Epigenetic programming of hematopoietic stem cells and their progeny.

The blood system produces more than ten mature cellular lineages all of which are derived from a small (1:10,000) pool of multi-potent, self-renewing hematopoietic stem cells (HSCs). Until recently, HSCs were thought to be a uniform cell population, and that the lineage commitment and differentiation of their progeny was determined by the stochastic action of lineage instructive transcription factors. However, it is now clear that distinct HSC populations exist which preferentially produce one subset of hematopoietic progenitors and differentiated cell types, but contribute little, or not at all, to other lineages.

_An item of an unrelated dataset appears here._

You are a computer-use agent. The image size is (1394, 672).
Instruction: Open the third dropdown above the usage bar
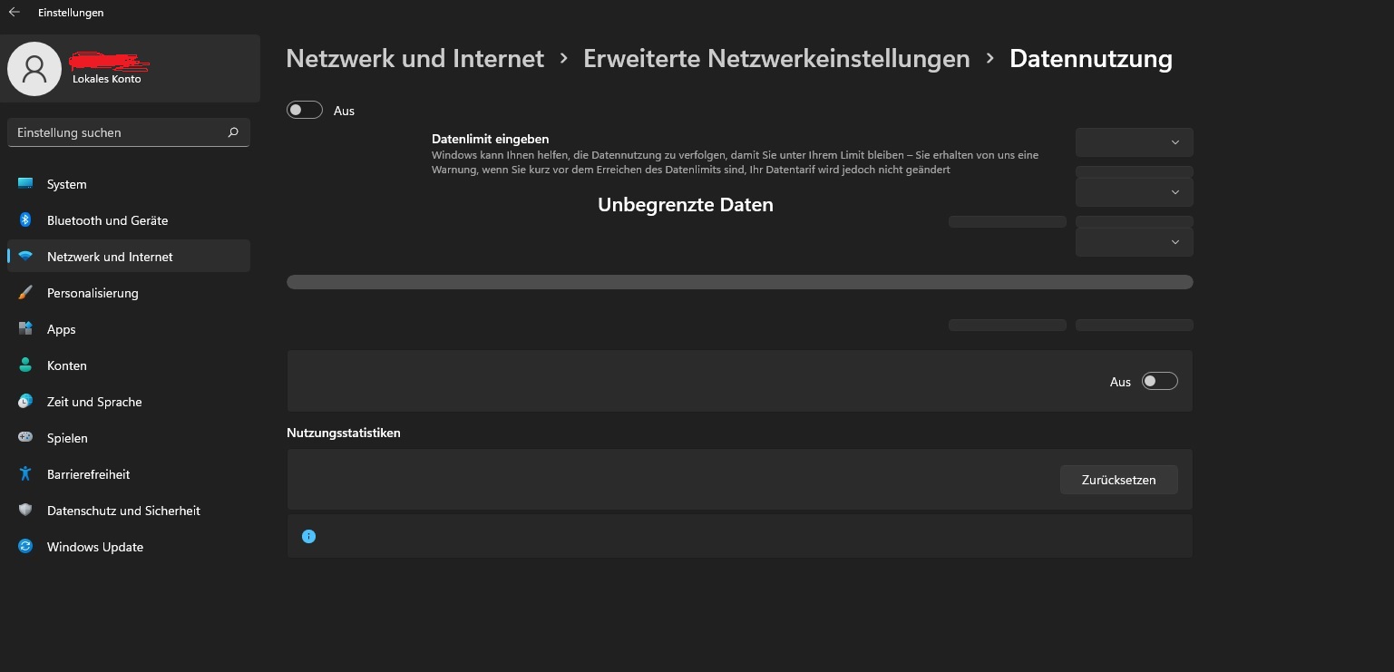pyautogui.click(x=1134, y=242)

We recently identified a HSC subpopulation with a strong platelet bias (Sanjuan-Pla et al., Nature 2013), and showed that these platelet-biased HSCs can give rise to HSCs with either myeloid or lymphoid lineage bias, but not vice-versa, suggesting that HSC populations are hierarchically organized, as are downstream, lineage-restricted progenitors.

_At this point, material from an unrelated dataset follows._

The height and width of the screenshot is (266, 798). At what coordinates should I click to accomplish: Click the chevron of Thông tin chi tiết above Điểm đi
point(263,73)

We now wish to determine how these HSC subtypes are specified, and how their lineage bias is maintained. In particular, we want to understand how one type of lineage bias can replace another, and whether the epigenetic programme in biased HSC subtypes differ from those in the downstream lineage committed progenitors and their differentiating progeny.

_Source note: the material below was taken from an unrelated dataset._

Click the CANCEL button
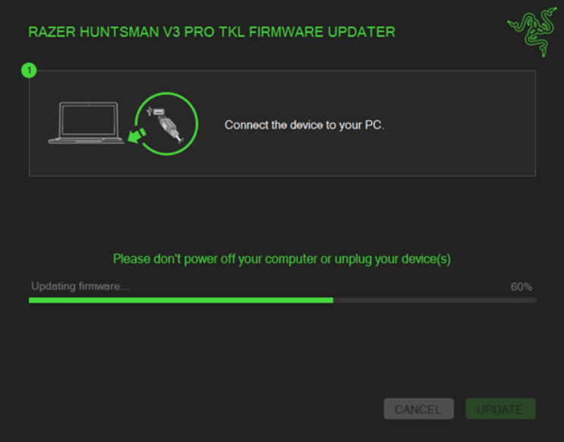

To gain insight into these processes we will develop highly sensitive global profiling of the chromatin state of all cis-acting elements (e.g. enhancers, promoters and boundary elements) associated with platelet, myeloid and lymphoid lineage programs in pre-programmed HSCs and in the corresponding fully committed progenitors. This will allow the epigenetic profiles associated with bias and commitment to be directly compared. These studies will be combined with global RNA sequencing to identify putative mediators of the observed differences between chromatin states, including lincRNAs, transcription factors and chromatin modifications.